L'anno successivo, la squadra che lo aveva portato a Fignon preferì portarlo da uno psicologo. Non è servito a molto. Il Lac de Madine è arrivato e Miguel Induráin è tornato per condannare il round francese. Forges, in una brillante vignetta, mostrava il volto di un uomo scomposto, con i capelli elettrizzati e il viso scarmigliato con un titolo che diceva: "Psicologo di Bugno". Era il suo sanbenito: il momento clou sarebbe arrivato e lui sarebbe crollato. Non era del tutto giusto per un uomo le cui aspettative erano state semplicemente superate: ha vinto il Giro troppo giovane, l'Alpe D´Huez ha vinto troppo giovane, è stato campione del mondo troppo giovane… Come non chiedergli di vincere tutto?

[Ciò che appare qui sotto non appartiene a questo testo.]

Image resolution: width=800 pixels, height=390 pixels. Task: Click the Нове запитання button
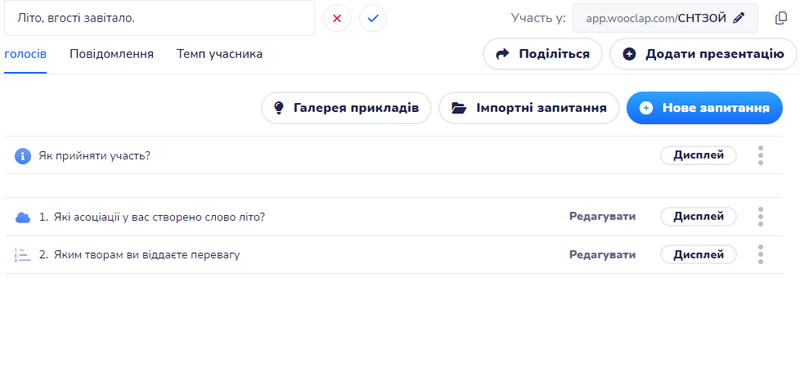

Perché semplicemente non era possibile. Il bene di Luis Ocaña su Antena 3 Radio si meravigliava della posa di Gianni ad ogni pausa, a ogni cronometro: “Sembra che non si muova sulla moto”, ha detto, ed era vero. Quando Bugno, il grande Bugno, rotolava, dava la sensazione che qualcuno stesse muovendo il paesaggio a tutta velocità, un susseguirsi di famiglie, alberi, giovani emozionati e carovane che passavano sfocate mentre il transalpino si squadrava in bici e faceva non muovere un solo muscolo.

Bugno era eleganza come Chiappucci era coraggio, ma Induráin era un martello a traliccio, una forza della natura contro la quale era impossibile combattere ad armi pari. La pressione esterna ha avuto la meglio su di lui in troppe occasioni, ma ha comunque vinto e vinto tanto. Forse non tanto quanto tifosi aspettavano - "Gianni, facci sognare", pregavano le pareti delle Alpi italiane quando il Tour passava nei pressi di Sestrières - ma quello non era un problema loro ma dei tifosi stessi.

Gianni ha avuto abbastanza per far fronte a un divorzio, richieste eccessive e l'orribile sensazione che, qualunque cosa abbia vinto, ogni fallimento al Tour ha eclissato il resto di una carriera meravigliosa.

Gli anni della giovane promessa

Gianni Bugno è nato a Brugg, cittadina svizzera vicino al confine con l'Italia, nel febbraio del 1964. In linea di massima questi dati sono di solito abbastanza accessori, ma dalla sua origine svizzera si deduce la freddezza con cui svilupperà la sua carriera professionale e la sua anno La sua nascita non fu un anno qualunque, ma lo stesso anno in cui sarebbe nato Miguel Induráin, Raul Alcalà o Erik Breukink. Claudio Chiappucci, sempre irrequieto, era nato appena un anno prima.

Faceva quindi parte di una delle generazioni più talentuose e premurose della storia del ciclismo, la chiamata a riuscire nel limone, Sottile, Roche, Fignon ... nato alla fine degli anni '50 e che aveva condiviso Tours dal ritiro di Bernard Hinault nel 1986. Agli esordi Bugno si distinse come un potente volante, un abile cronometro e uno specialista nelle corse di un giorno o nei giri di poche tappe in cui si muoveva facilmente in media montagna.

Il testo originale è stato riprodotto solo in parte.